CONCLUSÕES: houve obstrução ao fluxo sangüíneo do sistema venoso profundo em estado livre na fase crônica e após a oclusão do sistema venoso superficial; houve refluxo sangüíneo em estado livre, nas fases subaguda e crônica e não houve diferença dos resultados obtidos entre os membros inferiores acometidos nas fases subaguda e crônica, em relação ao refluxo venoso e à obstrução ao fluxo de retorno venoso em estado livre e após a oclusão do sistema venoso superficial.

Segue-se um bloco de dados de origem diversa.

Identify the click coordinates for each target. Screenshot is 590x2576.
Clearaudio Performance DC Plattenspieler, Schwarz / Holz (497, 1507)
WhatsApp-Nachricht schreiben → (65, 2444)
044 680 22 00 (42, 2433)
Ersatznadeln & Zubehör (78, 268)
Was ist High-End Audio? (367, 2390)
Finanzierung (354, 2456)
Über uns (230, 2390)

A trombose venosa profunda de membros inferiores é uma afecção que possui alta incidência, considerável potencialidade de evoluir para complicações graves e sua história natural não é completamente conhecida. Esses fatos têm propiciado grande número de estudos sobre prevenção, diagnóstico e terapêutica. O ecocolor-doppler apresenta alta sensibilidade e especificidade para o diagnóstico da trombose venosa profunda proximal, entretanto não fornece dados importantes sobre a avaliação hemodinâmica quantitativa. De acordo com alguns autores1,2, a pletismografia a ar é o melhor exame para essa avaliação.
O presente trabalho teve como objetivo o estudo hemodinâmico de membros inferiores acometidos pela trombose venosa profunda, por meio da pletismografia a ar, em diferentes fases evolutivas.
CASUÍSTICA E MÉTODO
A casuística foi composta por 15 indivíduos, sendo dez com trombose venosa profunda proximal e unilateral, no período entre 30 e 730 dias (dois anos) de evolução e cinco voluntárias sadias (grupo controle), totalizando 30 membros avaliados. Foram 13 indivíduos do sexo feminino e dois do sexo masculino, cuja média das idades foi de 40,3 anos.
Os grupos foram constituídos de acordo com a seguinte orientação:
Grupo trombose venosa profunda subaguda: quatro pacientes do sexo feminino e um do sexo masculino, com média de 71,8 dias de evolução (mínimo de 31 dias e máximo de 180 dias).
Grupo trombose venosa profunda crônica: quatro pacientes do sexo feminino e um do sexo masculino, com média de 445 dias de evolução (mínimo de 213 dias e máximo de 698 dias).
Grupo controle: cinco mulheres sadias.
Utilizou-se o modelo de delineamento transversal comparativo de grupos paralelos3. Foram empregados para análise estatística os testes de Friedman e de Kruskal-Wallis.
Foram excluídos do estudo indivíduos: que apresentavam outras afecções nos membros inferiores, tais como doença varicosa cuja classificação clínica CEAP4 fosse maior ou igual à Classe C-3; com diagnóstico prévio e/ou atual de distúrbios anatômicos ou funcionais dos sistemas ósseo, articular, nervoso ou muscular; que já tinham sido submetidos a procedimento invasivo e com vasculopatia arterial (índice pressórico perna/braço < 0,90).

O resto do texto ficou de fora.